Researchers are developing another class of drugs, Bruton tyrosine kinase (BTK) inhibitors, that may have a better effect on neurodegeneration, said Zivadinov. BTK regulates the functions of B cells and myeloid cells implicated in the pathogenesis of MS.

Clinicians should also communicate to patients with MS the benefits of physical and mental exercises such as games that can slow or reverse neurodegeneration that leads to brain atrophy, said Zivadinov.

Providers should allot additional time during clinical visits to discuss these topics.

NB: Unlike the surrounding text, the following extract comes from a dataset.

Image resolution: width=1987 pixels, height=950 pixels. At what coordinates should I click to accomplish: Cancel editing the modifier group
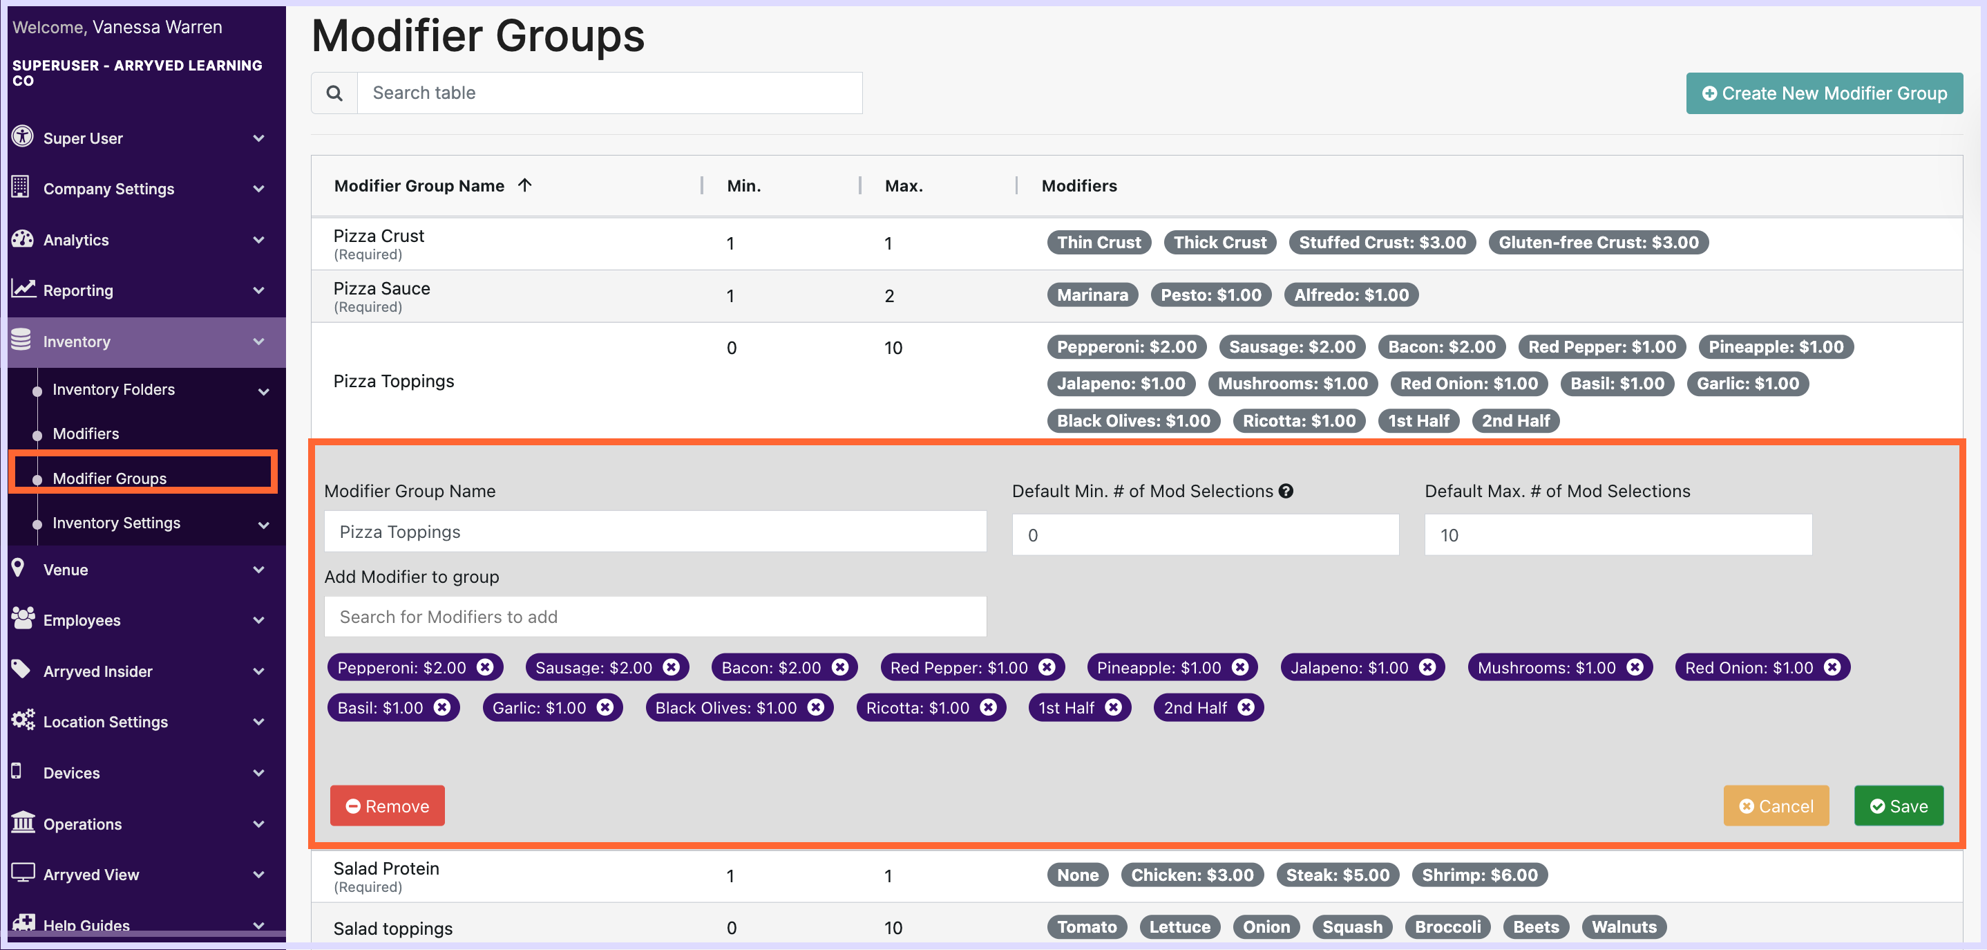tap(1776, 806)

A discussion guide may be a helpful resource to support these discussions, said the authors.

Zivadinov said that he and his co-authors would like to develop a “pocket brochure” with the recommendations that clinicians can keep on their desk for handy referral.

The process used to develop these recommendations could be used as a model for other diseases, said Zivadinov.

Helpful Guidance

Commenting for Medscape Medical News, Torge Rempe, MD, assistant professor in the Department of Neurology, College of Medicine, University of Florida, said he appreciated that the authors developed the new guidance based on data from multiple stakeholders.

“Based on the collective agreements of patients, providers, and researchers, the authors propose helpful recommendations on how to best communicate the relevance of brain atrophy to persons with multiple sclerosis,” he stated.

Rempe noted that brain atrophy and accelerated brain volume loss are important biomarkers for long-term disability and cognitive impairment in MS.

“While still limited by significant noise and a high degree of variability across scanners, clinical utility has become more relevant with emergence of commercially available volumetric segmentation tools,” he said.

He noted that absence of accelerated brain volume loss has even been proposed as a fourth criterion of “no evidence of disease activity” (NEDA). “However, interpretation of annualized brain volume loss on an individual patient level remains difficult, making good education and explanation to patients important as well as challenging.”

Zivadinov reports that he has received personal compensation from Bristol Myers Squibb, EMD Serono, Sanofi, Keystone Heart, Protembis, and Novartis for speaking and consultant fees. He received financial support for research activities from Sanofi, Novartis, Bristol Myers Squibb, Octave, Mapi Pharma, Keystone Heart, Protembis, and V-WAVE Medical. Rempe reports no relevant conflicts of interest.